The writing itself is borderline indecipherable at times. Over and over I had to pause to mentally translate Scholarly English into Plain English — academic writing at its most irritating.
Sure, a book like this, published by a university press, is bound to include some specialized jargon...and that's all the more reason not to throw in unnecessary show-off words like adumbrate, cathexis, and contumely.
And the sentence structure — good lord. If a person with a degree in linguistics who reads 3-5 books a week and has taken a master's level course in children's lit can't make it from one end of a sentence to the other without doubling back in confusion, something's outta whack.

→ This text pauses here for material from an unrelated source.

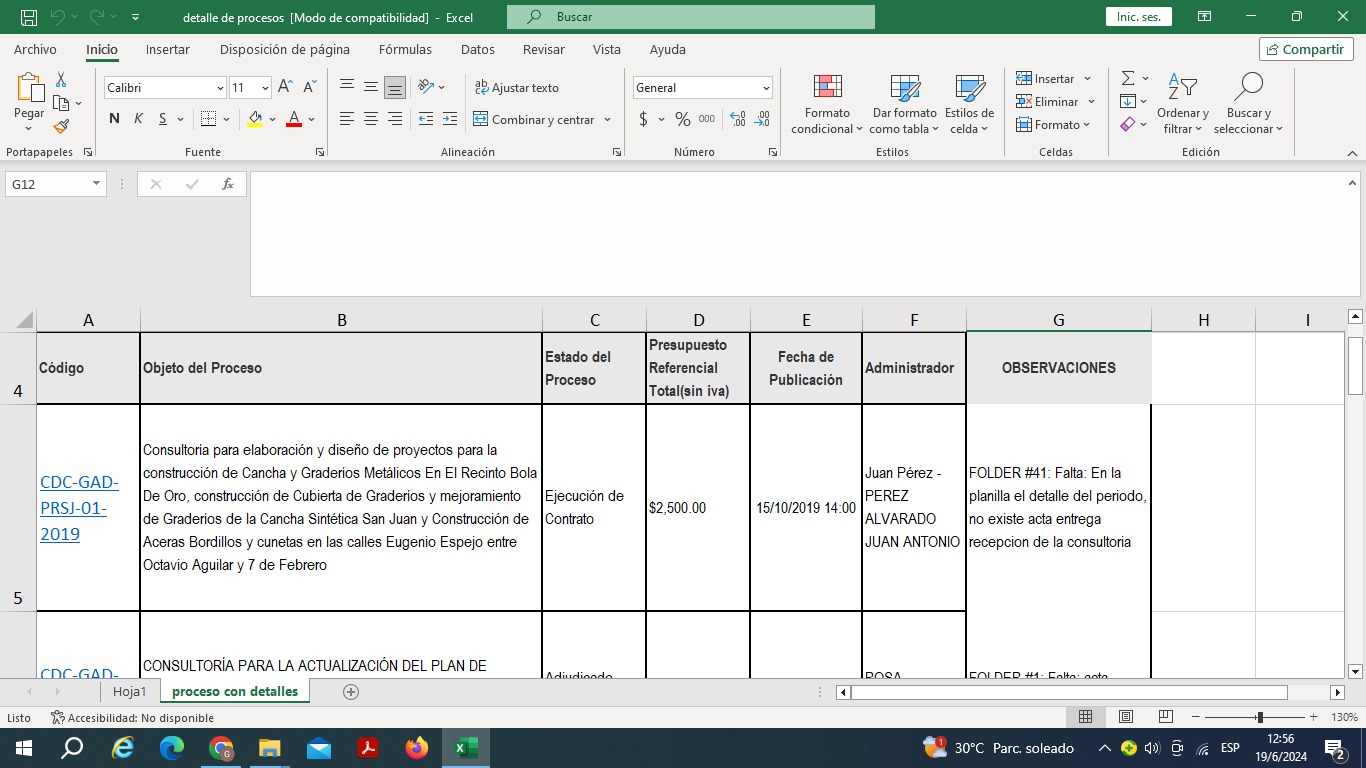Viewport: 1366px width, 768px height.
Task: Click the Format Painter brush icon
Action: [61, 127]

In short, this author took a subject I was genuinely interested in and excited to explore and turned it into an exercise in pure frustration. A bummer, because I was also intrigued by Pugh's books on Disney fairy tales and TV sitcoms. But after wrestling my way through Queer Oz, I'm not sure I want to repeat the experience.
Unsolicited advice to Tison Pugh: For the love of Pete, don't try to sound impressive at the expense of BASIC COMPREHENSION.
Thorough and well written. The academic style writing can be a but dense at times, but if you don't mind having your vocabulary skills tested it's worth it.